Après un succès microonde, deux albums et six ans de tournée quasi non-stop, l’un des plus beaux fleurons de la pop britanniqu­e était à genoux. L’apogée de ce psychodram­e sourd ? “J’ai fini à l’hôpital avec un ulcère. Ça m’a littéralem­ent rendu malade”, poursuit Trimble. Pour sauver ce qui reste à l’être, le groupe décrète un arrêt de jeu. “On a passé six mois sans se parler. Pas un coup de fil. Rien. Puis on s’est retrouvés à Londres juste pour boire des bières. L’enjeu c’était d’apprendre à être à nouveau amis.” “Je ne savais ni conduire, ni me faire à bouffer” , admet Trimble. Le bassiste Kevin Baird s’est installé à L. A., Sam Halliday (guitares), lui, s’est marié et vit à Londres. Quant à Trimble, il crèche à mi-temps entre Londres et Portland où vit sa bien-aimée : “Il a fallu que je décide qui je voulais être. J’ai lu des tas de trucs qui ont changé mon approche en tant que parolier. Des livres de philo, des textes religieux…” Le chanteur en profite pour se mettre au yoga et lever le pied sur la weed, les pilules et la picole.

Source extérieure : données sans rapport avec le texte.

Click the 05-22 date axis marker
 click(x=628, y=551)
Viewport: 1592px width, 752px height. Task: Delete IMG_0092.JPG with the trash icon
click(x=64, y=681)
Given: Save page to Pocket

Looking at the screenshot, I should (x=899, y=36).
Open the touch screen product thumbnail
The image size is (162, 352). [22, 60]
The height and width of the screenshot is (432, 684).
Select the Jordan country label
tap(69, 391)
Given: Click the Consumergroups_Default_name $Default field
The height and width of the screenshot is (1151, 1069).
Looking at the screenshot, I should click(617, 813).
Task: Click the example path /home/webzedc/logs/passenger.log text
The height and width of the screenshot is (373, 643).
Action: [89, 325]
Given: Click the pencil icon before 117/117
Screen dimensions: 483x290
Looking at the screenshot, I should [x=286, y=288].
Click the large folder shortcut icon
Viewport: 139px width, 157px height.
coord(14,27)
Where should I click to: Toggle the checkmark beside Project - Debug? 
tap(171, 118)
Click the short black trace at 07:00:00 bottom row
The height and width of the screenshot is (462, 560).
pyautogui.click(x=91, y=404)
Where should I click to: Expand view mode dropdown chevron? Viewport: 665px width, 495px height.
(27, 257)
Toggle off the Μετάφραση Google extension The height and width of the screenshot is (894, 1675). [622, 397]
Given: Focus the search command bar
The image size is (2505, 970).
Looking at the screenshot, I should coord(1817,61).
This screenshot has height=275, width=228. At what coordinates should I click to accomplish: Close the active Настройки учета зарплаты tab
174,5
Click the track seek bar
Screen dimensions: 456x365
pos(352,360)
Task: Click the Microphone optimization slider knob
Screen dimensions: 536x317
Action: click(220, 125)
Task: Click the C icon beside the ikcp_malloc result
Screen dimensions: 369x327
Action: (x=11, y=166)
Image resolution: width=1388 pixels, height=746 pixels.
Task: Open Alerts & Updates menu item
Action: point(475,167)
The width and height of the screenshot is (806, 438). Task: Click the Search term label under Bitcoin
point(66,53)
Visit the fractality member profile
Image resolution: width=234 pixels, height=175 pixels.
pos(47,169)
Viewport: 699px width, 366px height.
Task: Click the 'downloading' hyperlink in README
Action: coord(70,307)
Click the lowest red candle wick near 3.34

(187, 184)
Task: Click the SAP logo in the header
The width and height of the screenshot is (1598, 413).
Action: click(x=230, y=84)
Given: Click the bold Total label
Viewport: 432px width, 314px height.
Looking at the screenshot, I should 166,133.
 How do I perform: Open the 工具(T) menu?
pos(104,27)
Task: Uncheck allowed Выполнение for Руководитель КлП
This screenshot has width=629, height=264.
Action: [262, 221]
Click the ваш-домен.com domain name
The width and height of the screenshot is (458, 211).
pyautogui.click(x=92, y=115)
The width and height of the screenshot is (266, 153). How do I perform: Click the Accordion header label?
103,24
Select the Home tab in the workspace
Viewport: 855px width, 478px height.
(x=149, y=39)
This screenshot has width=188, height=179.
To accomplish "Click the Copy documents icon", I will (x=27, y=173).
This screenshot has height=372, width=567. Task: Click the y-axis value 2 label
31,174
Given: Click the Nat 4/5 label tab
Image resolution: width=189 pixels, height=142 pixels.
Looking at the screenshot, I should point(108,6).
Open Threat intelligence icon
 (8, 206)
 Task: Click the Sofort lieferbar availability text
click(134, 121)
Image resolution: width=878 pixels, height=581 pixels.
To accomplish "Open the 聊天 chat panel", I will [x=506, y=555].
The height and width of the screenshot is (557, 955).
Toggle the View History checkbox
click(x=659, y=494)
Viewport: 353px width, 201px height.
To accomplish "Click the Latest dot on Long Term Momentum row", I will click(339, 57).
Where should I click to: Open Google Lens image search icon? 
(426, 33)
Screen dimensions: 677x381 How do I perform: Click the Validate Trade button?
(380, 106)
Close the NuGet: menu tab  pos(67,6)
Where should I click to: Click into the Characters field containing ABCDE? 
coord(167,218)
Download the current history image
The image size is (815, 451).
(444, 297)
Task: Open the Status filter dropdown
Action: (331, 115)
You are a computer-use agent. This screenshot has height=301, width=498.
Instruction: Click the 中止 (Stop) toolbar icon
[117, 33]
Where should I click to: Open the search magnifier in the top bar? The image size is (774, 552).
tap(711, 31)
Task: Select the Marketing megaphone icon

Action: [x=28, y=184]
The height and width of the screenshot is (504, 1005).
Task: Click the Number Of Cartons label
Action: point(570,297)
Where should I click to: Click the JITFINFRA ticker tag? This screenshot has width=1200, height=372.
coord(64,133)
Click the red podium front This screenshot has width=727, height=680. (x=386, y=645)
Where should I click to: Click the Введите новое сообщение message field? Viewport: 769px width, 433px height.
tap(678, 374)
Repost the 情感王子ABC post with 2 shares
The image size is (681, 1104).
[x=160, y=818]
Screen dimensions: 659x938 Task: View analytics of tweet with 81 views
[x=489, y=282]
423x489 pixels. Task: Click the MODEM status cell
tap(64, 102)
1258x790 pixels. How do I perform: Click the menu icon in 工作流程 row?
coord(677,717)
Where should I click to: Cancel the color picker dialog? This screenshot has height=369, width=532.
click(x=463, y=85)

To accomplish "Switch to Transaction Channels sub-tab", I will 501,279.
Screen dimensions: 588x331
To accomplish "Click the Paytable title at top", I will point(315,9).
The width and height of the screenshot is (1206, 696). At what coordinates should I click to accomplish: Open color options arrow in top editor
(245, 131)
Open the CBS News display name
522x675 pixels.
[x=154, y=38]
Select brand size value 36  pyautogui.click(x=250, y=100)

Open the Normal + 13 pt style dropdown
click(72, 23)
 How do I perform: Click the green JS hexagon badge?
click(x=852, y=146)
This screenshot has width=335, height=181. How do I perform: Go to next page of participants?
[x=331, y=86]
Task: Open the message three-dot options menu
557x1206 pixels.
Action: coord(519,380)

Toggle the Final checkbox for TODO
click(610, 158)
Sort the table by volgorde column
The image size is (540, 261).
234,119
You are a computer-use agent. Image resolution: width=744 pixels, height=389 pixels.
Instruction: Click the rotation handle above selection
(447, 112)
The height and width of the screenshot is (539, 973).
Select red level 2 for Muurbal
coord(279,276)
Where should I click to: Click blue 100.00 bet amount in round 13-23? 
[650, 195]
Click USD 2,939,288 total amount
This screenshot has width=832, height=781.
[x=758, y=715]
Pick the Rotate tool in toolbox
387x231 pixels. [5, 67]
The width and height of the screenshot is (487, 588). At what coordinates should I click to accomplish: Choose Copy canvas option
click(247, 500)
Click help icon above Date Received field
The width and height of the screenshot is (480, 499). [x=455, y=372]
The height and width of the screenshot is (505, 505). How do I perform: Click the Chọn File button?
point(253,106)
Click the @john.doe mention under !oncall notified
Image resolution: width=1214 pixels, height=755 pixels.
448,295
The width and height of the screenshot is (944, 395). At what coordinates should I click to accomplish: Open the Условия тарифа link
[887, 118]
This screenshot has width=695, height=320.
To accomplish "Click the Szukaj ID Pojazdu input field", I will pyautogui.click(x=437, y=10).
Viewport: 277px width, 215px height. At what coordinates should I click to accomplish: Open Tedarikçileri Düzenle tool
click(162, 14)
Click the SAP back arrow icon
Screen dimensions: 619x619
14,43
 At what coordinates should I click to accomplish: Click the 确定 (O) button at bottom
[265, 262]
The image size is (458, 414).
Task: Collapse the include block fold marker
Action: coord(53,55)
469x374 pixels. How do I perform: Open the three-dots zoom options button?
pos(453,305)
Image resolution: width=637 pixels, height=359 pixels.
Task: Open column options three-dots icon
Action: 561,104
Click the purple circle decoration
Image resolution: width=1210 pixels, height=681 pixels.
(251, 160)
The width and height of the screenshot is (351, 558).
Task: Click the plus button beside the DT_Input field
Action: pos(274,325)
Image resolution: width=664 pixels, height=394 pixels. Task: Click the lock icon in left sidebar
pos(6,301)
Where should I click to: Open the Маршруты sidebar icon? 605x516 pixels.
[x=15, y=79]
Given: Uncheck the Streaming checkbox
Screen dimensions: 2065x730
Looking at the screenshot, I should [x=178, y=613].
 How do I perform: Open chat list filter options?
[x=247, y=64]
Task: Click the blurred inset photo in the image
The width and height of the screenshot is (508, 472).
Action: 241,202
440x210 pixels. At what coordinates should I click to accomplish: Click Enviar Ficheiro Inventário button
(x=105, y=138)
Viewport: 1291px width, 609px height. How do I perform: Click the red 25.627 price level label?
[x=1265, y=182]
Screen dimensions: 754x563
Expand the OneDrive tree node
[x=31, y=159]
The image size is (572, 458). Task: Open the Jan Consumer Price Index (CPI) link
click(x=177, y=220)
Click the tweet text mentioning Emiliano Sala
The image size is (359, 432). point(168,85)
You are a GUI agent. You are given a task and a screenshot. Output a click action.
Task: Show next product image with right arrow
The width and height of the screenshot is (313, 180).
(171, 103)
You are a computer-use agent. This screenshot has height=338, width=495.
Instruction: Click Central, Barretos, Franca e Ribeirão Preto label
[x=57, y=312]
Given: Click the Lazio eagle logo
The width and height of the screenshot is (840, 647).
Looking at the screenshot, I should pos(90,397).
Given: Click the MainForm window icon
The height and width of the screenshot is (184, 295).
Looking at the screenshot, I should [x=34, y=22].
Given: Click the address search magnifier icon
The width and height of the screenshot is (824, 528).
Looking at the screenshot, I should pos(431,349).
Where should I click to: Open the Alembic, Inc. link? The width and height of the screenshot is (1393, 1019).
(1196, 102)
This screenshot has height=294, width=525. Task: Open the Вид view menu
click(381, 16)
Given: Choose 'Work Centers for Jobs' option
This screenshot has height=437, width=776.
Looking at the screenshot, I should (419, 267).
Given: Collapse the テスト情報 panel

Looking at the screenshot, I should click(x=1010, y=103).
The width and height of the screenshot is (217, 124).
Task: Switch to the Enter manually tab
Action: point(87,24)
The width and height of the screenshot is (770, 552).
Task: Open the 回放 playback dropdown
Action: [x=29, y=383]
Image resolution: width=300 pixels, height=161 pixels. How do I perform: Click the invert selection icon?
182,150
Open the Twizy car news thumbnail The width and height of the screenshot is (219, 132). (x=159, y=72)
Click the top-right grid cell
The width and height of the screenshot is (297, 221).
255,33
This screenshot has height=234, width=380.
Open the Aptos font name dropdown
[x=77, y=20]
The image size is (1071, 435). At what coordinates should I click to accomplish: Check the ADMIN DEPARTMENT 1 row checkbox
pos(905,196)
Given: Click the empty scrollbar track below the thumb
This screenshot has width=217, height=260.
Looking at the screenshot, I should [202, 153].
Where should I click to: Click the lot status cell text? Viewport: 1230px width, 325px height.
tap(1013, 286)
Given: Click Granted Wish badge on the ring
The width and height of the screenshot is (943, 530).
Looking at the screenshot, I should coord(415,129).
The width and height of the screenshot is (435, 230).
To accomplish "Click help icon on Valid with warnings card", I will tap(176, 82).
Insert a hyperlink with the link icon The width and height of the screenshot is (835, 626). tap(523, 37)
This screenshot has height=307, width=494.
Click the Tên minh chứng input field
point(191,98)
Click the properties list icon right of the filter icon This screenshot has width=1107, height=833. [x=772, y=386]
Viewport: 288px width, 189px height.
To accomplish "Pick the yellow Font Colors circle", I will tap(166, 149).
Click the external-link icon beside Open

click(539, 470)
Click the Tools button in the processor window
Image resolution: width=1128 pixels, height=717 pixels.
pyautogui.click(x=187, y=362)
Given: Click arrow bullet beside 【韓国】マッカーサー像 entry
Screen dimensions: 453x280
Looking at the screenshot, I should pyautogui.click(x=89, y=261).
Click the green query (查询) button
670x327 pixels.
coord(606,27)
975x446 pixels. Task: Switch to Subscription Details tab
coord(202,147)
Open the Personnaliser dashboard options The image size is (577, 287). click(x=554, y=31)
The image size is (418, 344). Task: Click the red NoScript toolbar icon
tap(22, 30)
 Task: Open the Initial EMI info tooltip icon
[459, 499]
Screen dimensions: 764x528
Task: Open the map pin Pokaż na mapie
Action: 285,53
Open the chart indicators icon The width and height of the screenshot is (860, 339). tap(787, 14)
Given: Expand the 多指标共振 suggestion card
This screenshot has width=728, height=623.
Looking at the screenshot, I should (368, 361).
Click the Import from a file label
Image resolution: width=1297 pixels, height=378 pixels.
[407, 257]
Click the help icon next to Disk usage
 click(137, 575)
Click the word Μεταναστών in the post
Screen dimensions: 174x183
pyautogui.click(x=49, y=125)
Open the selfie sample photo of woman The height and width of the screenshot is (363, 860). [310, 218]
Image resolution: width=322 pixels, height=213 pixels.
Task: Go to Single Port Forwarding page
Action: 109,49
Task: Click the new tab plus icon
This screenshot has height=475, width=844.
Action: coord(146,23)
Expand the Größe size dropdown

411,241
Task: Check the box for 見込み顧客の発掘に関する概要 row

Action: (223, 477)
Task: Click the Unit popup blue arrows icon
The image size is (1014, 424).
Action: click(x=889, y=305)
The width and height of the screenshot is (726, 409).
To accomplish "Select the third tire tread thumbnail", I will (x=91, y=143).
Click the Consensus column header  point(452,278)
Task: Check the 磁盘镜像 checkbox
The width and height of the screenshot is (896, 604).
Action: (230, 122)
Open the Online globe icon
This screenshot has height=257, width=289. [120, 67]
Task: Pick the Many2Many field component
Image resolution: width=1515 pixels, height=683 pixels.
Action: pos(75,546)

Quand il a fallu se remettre à écrire, le groupe a décidé d’y aller piano. Travaillan­t essentiell­ement à distance, par Skype et par e-mail, avant d’entrer en studio. Avec des existences plus sereines, les mélodies survitamin­ées du trio se font plus rondes, les hanches plus souples : “Avant, on se contentait d’écrire des chansons ultrarapid­es. Cette fois, on voulait ralentir le pouls. On est plus vieux, on vit moins vite. Et musicaleme­nt, j’ai découvert des tas de trucs comme le krautrock, les Bee Gees, Prince, Fela Kuti… ou les albums des années 1970 de Paul McCartney comme McCartney II.”

Avec ses guitares funky et son chant souvent falsetto, Gameshow est le premier disque résolument groove de TDCC. Il y a quelque chose d’émouvant à voir ces Irlandais découvrir naïvement un pan entier de la musique noire. Le funk donc, mais sans les bacchanale­s. Dans les textes, il est plutôt question de se connaître soi-même. Moralement et mystiqueme­nt. Comme sur Good Morning ou le discoïde Je viens de là en français dans le titre : “C’est une référence à La Jetée, le film de Chris Marker tourné en images fixes. Quand le héros du film veut expliquer à la fille d’où il vient, il pointe son doigt en l’air et dit : ‘Je viens de là.’ Ça m’a bouleversé. C’est difficile pour moi d’expliquer tout ce que j’ai traversé. La chanson est une sorte d’hommage à ce film qui m’a ouvert l’esprit quand j’écrivais l’album.”

Enfin retapés, les TDCC peuvent désormais repartir à la conquête du monde sur de saines bases. “Le pire, c’est qu’on était prévenu. Phoenix est l’un des premiers groupes avec lequel on a tourné. C’était génial de voir ces mecs ensemble depuis dix ans être toujours potes. Ils nous ont filé des conseils du genre : ‘Prenez du temps pour vous. Ne pensez pas qu’au groupe.’ Mais on a fait tout le contraire et c’est ce qui a failli nous niquer.” Romain Burrel

album Gameshow (Parlophone/Warner) concert le 27 février à Paris (Casino)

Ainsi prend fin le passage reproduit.